Sources: AAFP, SHM, CMS

Some hospitalist groups can expect a bump in total revenue over the next two years, thanks to the Medicaid-to-Medicare parity regulation that was included in the Affordable Care Act. But whether the increase in reimbursement lasts beyond 2014 is anyone’s guess.

The regulation, which the Centers for Medicare & Medicaid Services (CMS) released in November and made effective Jan. 1, increases Medicaid payments for certain primary-care services to 100% of Medicare levels this year and next. States will receive an estimated $11 billion over the next two years to fund the program, according to the American Academy of Family Physicians (AAFP). Eligible providers include physicians, physician assistants (PAs), and nurse practitioners (NPs), who self-attest they are board-certified in family, pediatric, or general internal medicine; it also includes those doctors, PAs, or NPs who self-attest that at least 60% of all Medicaid services they bill or provide in a managed-care environment are for specific evaluation and management (E&M) and vaccine administration codes.1

The concept is to boost Medicaid participation by improving historically lagging reimbursement rates.2 To wit, CMS’ Office of the Actuary estimates the parity rule will add more than 10,000 new primary-care physicians (PCPs) to the Medicaid participation ranks.3

SHM Public Policy Committee member Brad Flansbaum, DO, MPH, SFHM, says that hospitalists who deal with Medicaid populations can expect at least some increase in their revenue over the next two years. For example, he says, take an HM group earning $100,000 a year in Medicaid revenue. Now consider Urban Institute figures that show, in 2012, Medicaid physician fees on average were 66% of Medicare physician fees (with wide state variations). The parity rule now pays that hypothetical HM group about $150,000.

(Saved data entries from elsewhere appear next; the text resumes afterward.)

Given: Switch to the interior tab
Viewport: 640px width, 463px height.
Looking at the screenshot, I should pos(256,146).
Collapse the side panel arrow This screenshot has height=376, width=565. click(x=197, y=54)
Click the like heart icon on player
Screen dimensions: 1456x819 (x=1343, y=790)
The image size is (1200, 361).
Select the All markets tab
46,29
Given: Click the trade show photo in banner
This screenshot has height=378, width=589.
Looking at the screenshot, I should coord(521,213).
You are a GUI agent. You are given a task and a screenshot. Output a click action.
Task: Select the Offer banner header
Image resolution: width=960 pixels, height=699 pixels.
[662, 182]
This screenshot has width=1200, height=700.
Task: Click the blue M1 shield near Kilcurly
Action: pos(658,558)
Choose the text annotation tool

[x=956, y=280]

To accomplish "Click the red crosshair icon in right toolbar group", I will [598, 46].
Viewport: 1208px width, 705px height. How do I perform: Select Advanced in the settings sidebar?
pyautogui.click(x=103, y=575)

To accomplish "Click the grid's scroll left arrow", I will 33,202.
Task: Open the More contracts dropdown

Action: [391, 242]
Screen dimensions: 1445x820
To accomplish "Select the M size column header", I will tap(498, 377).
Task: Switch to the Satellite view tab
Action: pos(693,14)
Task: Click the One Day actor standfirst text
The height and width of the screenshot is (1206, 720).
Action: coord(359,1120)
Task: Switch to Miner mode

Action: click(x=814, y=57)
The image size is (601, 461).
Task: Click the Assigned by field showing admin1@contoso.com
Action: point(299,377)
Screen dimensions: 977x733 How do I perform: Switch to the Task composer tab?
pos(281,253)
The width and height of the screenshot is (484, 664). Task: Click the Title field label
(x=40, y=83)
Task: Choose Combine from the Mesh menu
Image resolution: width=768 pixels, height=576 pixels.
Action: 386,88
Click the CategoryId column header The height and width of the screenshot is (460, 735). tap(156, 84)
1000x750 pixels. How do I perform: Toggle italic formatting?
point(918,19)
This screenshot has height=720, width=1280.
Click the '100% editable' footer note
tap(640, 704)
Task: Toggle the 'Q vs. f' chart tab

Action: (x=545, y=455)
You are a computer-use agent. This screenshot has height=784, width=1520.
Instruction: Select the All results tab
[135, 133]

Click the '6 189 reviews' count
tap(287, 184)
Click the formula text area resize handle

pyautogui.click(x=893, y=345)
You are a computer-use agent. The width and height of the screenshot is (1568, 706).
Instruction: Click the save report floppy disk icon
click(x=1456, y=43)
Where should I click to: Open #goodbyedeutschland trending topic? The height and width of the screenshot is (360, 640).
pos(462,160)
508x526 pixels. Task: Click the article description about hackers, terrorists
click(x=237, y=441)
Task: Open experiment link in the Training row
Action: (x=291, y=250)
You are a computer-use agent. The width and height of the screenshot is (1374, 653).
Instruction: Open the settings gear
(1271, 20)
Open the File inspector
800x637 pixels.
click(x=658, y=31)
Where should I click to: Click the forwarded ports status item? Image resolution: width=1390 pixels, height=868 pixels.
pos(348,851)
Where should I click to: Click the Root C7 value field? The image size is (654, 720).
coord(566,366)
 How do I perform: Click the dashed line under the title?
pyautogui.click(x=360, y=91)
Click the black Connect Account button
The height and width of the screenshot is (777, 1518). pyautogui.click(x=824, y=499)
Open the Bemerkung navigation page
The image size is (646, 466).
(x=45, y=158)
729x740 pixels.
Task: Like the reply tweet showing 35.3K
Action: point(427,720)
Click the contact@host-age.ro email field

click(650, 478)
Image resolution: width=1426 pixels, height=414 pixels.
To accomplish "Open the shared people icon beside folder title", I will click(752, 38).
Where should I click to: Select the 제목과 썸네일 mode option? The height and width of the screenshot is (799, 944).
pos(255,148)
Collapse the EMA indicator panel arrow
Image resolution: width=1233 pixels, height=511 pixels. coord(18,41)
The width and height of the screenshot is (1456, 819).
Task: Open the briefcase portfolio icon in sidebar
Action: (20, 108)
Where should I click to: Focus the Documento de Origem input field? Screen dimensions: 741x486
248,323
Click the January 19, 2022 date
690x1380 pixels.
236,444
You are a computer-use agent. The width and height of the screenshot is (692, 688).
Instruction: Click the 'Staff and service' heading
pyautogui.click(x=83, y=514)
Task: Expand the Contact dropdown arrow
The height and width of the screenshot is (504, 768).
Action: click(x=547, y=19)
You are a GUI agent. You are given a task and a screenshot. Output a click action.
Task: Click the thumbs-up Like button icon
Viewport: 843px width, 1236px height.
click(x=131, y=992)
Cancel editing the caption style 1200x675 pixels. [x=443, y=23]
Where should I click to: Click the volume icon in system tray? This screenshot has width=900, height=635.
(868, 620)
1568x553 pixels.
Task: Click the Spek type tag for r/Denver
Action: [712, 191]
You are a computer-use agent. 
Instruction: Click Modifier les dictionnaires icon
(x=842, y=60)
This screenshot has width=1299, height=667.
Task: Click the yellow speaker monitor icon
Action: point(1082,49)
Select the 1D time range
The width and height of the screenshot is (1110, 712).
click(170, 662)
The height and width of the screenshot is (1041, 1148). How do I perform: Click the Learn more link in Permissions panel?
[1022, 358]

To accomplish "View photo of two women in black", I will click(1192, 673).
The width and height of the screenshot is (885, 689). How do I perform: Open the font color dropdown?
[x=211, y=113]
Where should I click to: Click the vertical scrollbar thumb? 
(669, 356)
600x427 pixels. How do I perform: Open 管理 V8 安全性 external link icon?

“It’s simple math,” Dr. Flansbaum says. “I would emphasize that the bump in pay is going to be proportional to the percentage of Medicaid patients that you see. There are some doctors who see an awful lot of Medicaid patients in safety-net and public hospitals, and that money, when it comes back to departments and divisions, can be used for things that a lot of these places never had the means to do before. It could be salary, but it could also mean hiring more people, more resources. It makes a difference.”

Public Policy Committee chair Ron Greeno, MD, FCCP, MHM, says SHM advocated for the parity regulation, as Medicaid has historically paid for only about 70% of the healthcare delivered to patients. Although the parity issue has not gathered as much attention as other facets of the healthcare reform movement, having CMS recognize that delivery of primary care is not restricted to traditional offices is one he and SHM are particularly proud of.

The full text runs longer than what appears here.